PASSAGE TO READ:
****************

Snooker Loopy


May 1, 2011 by markstani

As a kind of tribute to the legendary snooker commentator Ted Lowe, and to mark the culmination of yet another magnificent World Championships, here’s my resolutely non-purist version of the greatest guys to ever play the game:

1 Kirk Stevens
He wore a white waistcoat. He chose a stimulant to match. He made the world semis then walked away. “I was exhausted from fighting all the shit,” he said.

2 Bill Werbeniuk
To combat a medical condition, Werbeniuk drank an average of one pint of lager per frame. He split his trousers in a Crucible match with Dennis Taylor.

3 Alex Higgins
When he wasn’t compiling thrilling breaks, he was heading off down the bookies or head-butting officials. All in a day’s work for the Hurricane.

4 Jimmy White
This pale-faced kid came straight off the pages of a Dickens novel. Was famously denied the world title, mostly by Fagin-like characters called Steve.

5 Ray Reardon
With his oiled-back hair and perfectly perched cigarettes, Reardon was a nicotine-tinted throwback to the sport’s smoke-fugged Working Men’s Club origins.

****************

DATA SEGMENT:

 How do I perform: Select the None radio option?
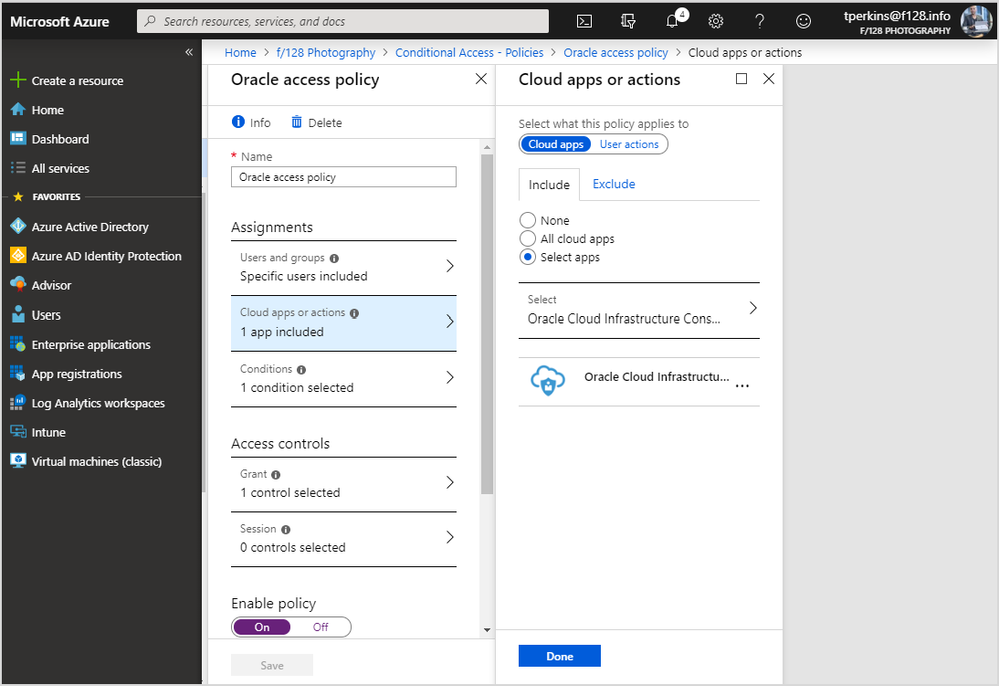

****************

ACTIVITIES:
- a) According to the snooker list, how much lager did Bill Werbeniuk drink on average?
- b) Please carry on the snooker list past its last entry, keeping the same numbered, wry style.

OUTPUTS FOR THE TASKS:
- a) One pint of lager per frame.

- b)
6 Doug Mountjoy
He was a Welsh mining man to the core. Far more interestingly, his daughter once posed nude for Mayfair. What? Oh, okay then…

7 Silvino Francisco
Went bankrupt. Went to prison for smuggling marijuana. Went to work in his friend’s fish and chip shop in Chesterfield.

8 Quinten Hann
Challenged opponent Andy Hicks to a fight. Admitted playing with a hangover after a dismal loss to Peter Ebdon. Got done for deliberately losing.

9 Tony Knowles
Best known for shafting Steve Davis 10-1 in the 1982 first round. At least, he was until he sold shagging stories to the papers, and was fined for his, er, indiscretions.

10 Tony Drago
Drago once won a match by nine frames to nil in 81 minutes. Prone to angry outbusts, he hurled his cue at the table after an especially bad (and presumably quick) defeat.


One thought on “Snooker Loopy

  1. Anonymous says:

    They now turn up regularly on Big Break (freeview channel Challenge) hosted by Jim Davidson who …. well, let's draw a veil over his indiscretions as well, shall we?)